→ **Problem**
The whole listing is to be restated, character for character.

→ **Extracted information**
_ _ _ _ _ _ _

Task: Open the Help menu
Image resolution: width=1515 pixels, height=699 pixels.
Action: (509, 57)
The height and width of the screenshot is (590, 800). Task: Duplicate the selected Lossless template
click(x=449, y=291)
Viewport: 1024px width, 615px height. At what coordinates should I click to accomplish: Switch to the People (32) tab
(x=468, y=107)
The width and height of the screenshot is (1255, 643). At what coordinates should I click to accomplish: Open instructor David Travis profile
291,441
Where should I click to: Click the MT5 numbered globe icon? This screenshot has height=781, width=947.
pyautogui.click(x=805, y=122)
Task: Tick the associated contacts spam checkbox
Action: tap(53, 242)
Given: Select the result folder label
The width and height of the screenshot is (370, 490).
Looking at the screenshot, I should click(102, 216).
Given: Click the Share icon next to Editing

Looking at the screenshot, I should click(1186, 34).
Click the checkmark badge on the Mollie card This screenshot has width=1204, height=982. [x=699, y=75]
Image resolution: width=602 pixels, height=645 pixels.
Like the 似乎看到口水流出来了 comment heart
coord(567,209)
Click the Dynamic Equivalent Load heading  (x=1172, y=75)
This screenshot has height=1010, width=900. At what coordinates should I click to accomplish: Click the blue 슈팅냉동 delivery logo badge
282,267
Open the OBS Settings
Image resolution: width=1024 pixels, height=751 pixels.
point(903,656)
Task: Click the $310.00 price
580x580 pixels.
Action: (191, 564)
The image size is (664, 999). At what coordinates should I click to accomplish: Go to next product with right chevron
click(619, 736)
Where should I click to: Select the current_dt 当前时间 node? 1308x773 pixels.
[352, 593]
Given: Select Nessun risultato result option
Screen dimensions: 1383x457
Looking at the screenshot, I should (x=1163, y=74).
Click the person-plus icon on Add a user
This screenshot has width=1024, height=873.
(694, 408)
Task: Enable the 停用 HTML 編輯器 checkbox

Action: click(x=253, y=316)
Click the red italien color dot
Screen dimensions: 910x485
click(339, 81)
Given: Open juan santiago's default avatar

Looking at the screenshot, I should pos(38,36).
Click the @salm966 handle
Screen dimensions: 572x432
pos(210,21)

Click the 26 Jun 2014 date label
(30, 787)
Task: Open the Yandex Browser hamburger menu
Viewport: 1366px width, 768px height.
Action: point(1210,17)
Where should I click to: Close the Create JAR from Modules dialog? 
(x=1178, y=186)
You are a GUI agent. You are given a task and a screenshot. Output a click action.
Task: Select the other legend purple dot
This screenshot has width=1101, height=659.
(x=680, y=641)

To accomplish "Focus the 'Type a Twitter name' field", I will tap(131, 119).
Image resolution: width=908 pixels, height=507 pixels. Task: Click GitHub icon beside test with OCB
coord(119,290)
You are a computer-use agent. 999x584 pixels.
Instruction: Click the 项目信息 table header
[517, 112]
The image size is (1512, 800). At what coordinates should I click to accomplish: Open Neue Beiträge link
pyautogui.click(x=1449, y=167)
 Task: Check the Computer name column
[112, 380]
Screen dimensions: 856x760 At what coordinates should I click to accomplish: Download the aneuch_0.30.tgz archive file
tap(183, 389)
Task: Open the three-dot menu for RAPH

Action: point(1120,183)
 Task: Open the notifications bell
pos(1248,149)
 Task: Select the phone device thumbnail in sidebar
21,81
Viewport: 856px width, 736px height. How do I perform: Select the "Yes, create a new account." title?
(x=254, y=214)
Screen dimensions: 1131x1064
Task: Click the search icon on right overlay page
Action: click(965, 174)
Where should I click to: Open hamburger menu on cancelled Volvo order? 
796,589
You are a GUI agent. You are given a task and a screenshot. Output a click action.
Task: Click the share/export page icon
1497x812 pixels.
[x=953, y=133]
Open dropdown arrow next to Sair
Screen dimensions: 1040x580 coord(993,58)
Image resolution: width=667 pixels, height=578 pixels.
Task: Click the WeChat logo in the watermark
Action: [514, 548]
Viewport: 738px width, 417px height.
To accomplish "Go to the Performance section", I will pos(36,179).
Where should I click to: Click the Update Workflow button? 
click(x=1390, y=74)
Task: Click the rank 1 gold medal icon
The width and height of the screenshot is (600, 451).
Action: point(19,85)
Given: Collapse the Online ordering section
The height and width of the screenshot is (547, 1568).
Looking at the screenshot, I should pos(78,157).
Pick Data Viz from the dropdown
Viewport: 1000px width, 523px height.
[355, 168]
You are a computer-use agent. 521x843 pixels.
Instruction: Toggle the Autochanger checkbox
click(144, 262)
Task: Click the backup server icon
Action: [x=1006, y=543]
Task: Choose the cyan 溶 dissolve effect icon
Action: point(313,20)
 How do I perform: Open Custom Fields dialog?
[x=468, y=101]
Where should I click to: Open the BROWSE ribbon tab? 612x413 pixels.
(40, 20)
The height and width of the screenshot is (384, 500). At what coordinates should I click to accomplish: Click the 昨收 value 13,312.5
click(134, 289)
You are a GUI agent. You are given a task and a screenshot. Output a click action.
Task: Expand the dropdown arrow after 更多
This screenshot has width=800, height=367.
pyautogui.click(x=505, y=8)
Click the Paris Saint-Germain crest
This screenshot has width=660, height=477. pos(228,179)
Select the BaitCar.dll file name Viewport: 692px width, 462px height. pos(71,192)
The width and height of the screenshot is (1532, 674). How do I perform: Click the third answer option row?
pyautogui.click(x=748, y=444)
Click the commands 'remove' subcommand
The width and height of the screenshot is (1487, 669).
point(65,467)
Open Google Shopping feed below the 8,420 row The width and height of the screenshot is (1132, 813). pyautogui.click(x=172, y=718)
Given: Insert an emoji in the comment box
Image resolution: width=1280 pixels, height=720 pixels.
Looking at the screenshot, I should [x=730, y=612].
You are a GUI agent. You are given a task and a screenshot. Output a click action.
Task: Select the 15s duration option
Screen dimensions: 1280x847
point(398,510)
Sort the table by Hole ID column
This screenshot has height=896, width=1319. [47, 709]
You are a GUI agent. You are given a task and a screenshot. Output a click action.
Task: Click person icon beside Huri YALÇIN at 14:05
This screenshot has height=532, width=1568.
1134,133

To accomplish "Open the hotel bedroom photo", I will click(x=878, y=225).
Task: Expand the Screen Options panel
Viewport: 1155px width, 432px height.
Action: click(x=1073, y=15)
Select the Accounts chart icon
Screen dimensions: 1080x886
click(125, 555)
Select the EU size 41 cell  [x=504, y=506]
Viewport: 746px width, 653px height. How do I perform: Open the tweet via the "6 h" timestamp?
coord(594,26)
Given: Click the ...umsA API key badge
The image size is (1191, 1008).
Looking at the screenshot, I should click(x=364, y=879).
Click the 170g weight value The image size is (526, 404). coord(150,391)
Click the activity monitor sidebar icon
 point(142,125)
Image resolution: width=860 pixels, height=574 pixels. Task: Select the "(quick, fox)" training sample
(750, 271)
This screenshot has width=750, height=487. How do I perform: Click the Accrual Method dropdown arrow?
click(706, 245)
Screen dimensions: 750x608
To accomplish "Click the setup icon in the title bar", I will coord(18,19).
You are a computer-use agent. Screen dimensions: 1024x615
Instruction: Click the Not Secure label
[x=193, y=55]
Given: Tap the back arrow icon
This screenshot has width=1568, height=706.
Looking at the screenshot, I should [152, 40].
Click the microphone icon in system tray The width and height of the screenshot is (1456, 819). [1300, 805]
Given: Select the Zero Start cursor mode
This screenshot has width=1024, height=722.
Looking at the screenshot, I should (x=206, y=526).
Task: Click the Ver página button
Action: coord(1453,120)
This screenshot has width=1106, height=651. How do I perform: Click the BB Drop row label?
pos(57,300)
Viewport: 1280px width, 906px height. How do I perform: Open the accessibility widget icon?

_ _ _ _ _ _ _

→ **Answer**
Task: Open the Help menu
Image resolution: width=1515 pixels, height=699 pixels.
Action: (509, 57)
The height and width of the screenshot is (590, 800). Task: Duplicate the selected Lossless template
click(x=449, y=291)
Viewport: 1024px width, 615px height. At what coordinates should I click to accomplish: Switch to the People (32) tab
(x=468, y=107)
The width and height of the screenshot is (1255, 643). At what coordinates should I click to accomplish: Open instructor David Travis profile
291,441
Where should I click to: Click the MT5 numbered globe icon? This screenshot has height=781, width=947.
pyautogui.click(x=805, y=122)
Task: Tick the associated contacts spam checkbox
Action: tap(53, 242)
Given: Select the result folder label
The width and height of the screenshot is (370, 490).
Looking at the screenshot, I should click(102, 216).
Given: Click the Share icon next to Editing

Looking at the screenshot, I should click(1186, 34).
Click the checkmark badge on the Mollie card This screenshot has width=1204, height=982. [x=699, y=75]
Image resolution: width=602 pixels, height=645 pixels.
Like the 似乎看到口水流出来了 comment heart
coord(567,209)
Click the Dynamic Equivalent Load heading  (x=1172, y=75)
This screenshot has height=1010, width=900. At what coordinates should I click to accomplish: Click the blue 슈팅냉동 delivery logo badge
282,267
Open the OBS Settings
Image resolution: width=1024 pixels, height=751 pixels.
point(903,656)
Task: Click the $310.00 price
580x580 pixels.
Action: (191, 564)
The image size is (664, 999). At what coordinates should I click to accomplish: Go to next product with right chevron
click(619, 736)
Where should I click to: Select the current_dt 当前时间 node? 1308x773 pixels.
[352, 593]
Given: Select Nessun risultato result option
Screen dimensions: 1383x457
Looking at the screenshot, I should (x=1163, y=74).
Click the person-plus icon on Add a user
This screenshot has width=1024, height=873.
(694, 408)
Task: Enable the 停用 HTML 編輯器 checkbox

Action: click(x=253, y=316)
Click the red italien color dot
Screen dimensions: 910x485
click(339, 81)
Given: Open juan santiago's default avatar

Looking at the screenshot, I should pos(38,36).
Click the @salm966 handle
Screen dimensions: 572x432
pos(210,21)

Click the 26 Jun 2014 date label
(30, 787)
Task: Open the Yandex Browser hamburger menu
Viewport: 1366px width, 768px height.
Action: point(1210,17)
Where should I click to: Close the Create JAR from Modules dialog? 
(x=1178, y=186)
You are a GUI agent. You are given a task and a screenshot. Output a click action.
Task: Select the other legend purple dot
This screenshot has width=1101, height=659.
(x=680, y=641)

To accomplish "Focus the 'Type a Twitter name' field", I will tap(131, 119).
Image resolution: width=908 pixels, height=507 pixels. Task: Click GitHub icon beside test with OCB
coord(119,290)
You are a computer-use agent. 999x584 pixels.
Instruction: Click the 项目信息 table header
[517, 112]
The image size is (1512, 800). At what coordinates should I click to accomplish: Open Neue Beiträge link
pyautogui.click(x=1449, y=167)
 Task: Check the Computer name column
[112, 380]
Screen dimensions: 856x760 At what coordinates should I click to accomplish: Download the aneuch_0.30.tgz archive file
tap(183, 389)
Task: Open the three-dot menu for RAPH

Action: point(1120,183)
 Task: Open the notifications bell
pos(1248,149)
 Task: Select the phone device thumbnail in sidebar
21,81
Viewport: 856px width, 736px height. How do I perform: Select the "Yes, create a new account." title?
(x=254, y=214)
Screen dimensions: 1131x1064
Task: Click the search icon on right overlay page
Action: click(965, 174)
Where should I click to: Open hamburger menu on cancelled Volvo order? 
796,589
You are a GUI agent. You are given a task and a screenshot. Output a click action.
Task: Click the share/export page icon
1497x812 pixels.
[x=953, y=133]
Open dropdown arrow next to Sair
Screen dimensions: 1040x580 coord(993,58)
Image resolution: width=667 pixels, height=578 pixels.
Task: Click the WeChat logo in the watermark
Action: [514, 548]
Viewport: 738px width, 417px height.
To accomplish "Go to the Performance section", I will pos(36,179).
Where should I click to: Click the Update Workflow button? 
click(x=1390, y=74)
Task: Click the rank 1 gold medal icon
The width and height of the screenshot is (600, 451).
Action: point(19,85)
Given: Collapse the Online ordering section
The height and width of the screenshot is (547, 1568).
Looking at the screenshot, I should pos(78,157).
Pick Data Viz from the dropdown
Viewport: 1000px width, 523px height.
[355, 168]
You are a computer-use agent. 521x843 pixels.
Instruction: Toggle the Autochanger checkbox
click(144, 262)
Task: Click the backup server icon
Action: [x=1006, y=543]
Task: Choose the cyan 溶 dissolve effect icon
Action: point(313,20)
 How do I perform: Open Custom Fields dialog?
[x=468, y=101]
Where should I click to: Open the BROWSE ribbon tab? 612x413 pixels.
(40, 20)
The height and width of the screenshot is (384, 500). At what coordinates should I click to accomplish: Click the 昨收 value 13,312.5
click(134, 289)
You are a GUI agent. You are given a task and a screenshot. Output a click action.
Task: Expand the dropdown arrow after 更多
This screenshot has width=800, height=367.
pyautogui.click(x=505, y=8)
Click the Paris Saint-Germain crest
This screenshot has width=660, height=477. pos(228,179)
Select the BaitCar.dll file name Viewport: 692px width, 462px height. pos(71,192)
The width and height of the screenshot is (1532, 674). How do I perform: Click the third answer option row?
pyautogui.click(x=748, y=444)
Click the commands 'remove' subcommand
The width and height of the screenshot is (1487, 669).
point(65,467)
Open Google Shopping feed below the 8,420 row The width and height of the screenshot is (1132, 813). pyautogui.click(x=172, y=718)
Given: Insert an emoji in the comment box
Image resolution: width=1280 pixels, height=720 pixels.
Looking at the screenshot, I should [x=730, y=612].
You are a GUI agent. You are given a task and a screenshot. Output a click action.
Task: Select the 15s duration option
Screen dimensions: 1280x847
point(398,510)
Sort the table by Hole ID column
This screenshot has height=896, width=1319. [47, 709]
You are a GUI agent. You are given a task and a screenshot. Output a click action.
Task: Click person icon beside Huri YALÇIN at 14:05
This screenshot has height=532, width=1568.
1134,133

To accomplish "Open the hotel bedroom photo", I will click(x=878, y=225).
Task: Expand the Screen Options panel
Viewport: 1155px width, 432px height.
Action: click(x=1073, y=15)
Select the Accounts chart icon
Screen dimensions: 1080x886
click(125, 555)
Select the EU size 41 cell  [x=504, y=506]
Viewport: 746px width, 653px height. How do I perform: Open the tweet via the "6 h" timestamp?
coord(594,26)
Given: Click the ...umsA API key badge
The image size is (1191, 1008).
Looking at the screenshot, I should click(x=364, y=879).
Click the 170g weight value The image size is (526, 404). coord(150,391)
Click the activity monitor sidebar icon
 point(142,125)
Image resolution: width=860 pixels, height=574 pixels. Task: Select the "(quick, fox)" training sample
(750, 271)
This screenshot has width=750, height=487. How do I perform: Click the Accrual Method dropdown arrow?
click(706, 245)
Screen dimensions: 750x608
To accomplish "Click the setup icon in the title bar", I will coord(18,19).
You are a computer-use agent. Screen dimensions: 1024x615
Instruction: Click the Not Secure label
[x=193, y=55]
Given: Tap the back arrow icon
This screenshot has width=1568, height=706.
Looking at the screenshot, I should [152, 40].
Click the microphone icon in system tray The width and height of the screenshot is (1456, 819). [1300, 805]
Given: Select the Zero Start cursor mode
This screenshot has width=1024, height=722.
Looking at the screenshot, I should (x=206, y=526).
Task: Click the Ver página button
Action: coord(1453,120)
This screenshot has width=1106, height=651. How do I perform: Click the BB Drop row label?
pos(57,300)
Viewport: 1280px width, 906px height. How do I perform: Open the accessibility widget icon?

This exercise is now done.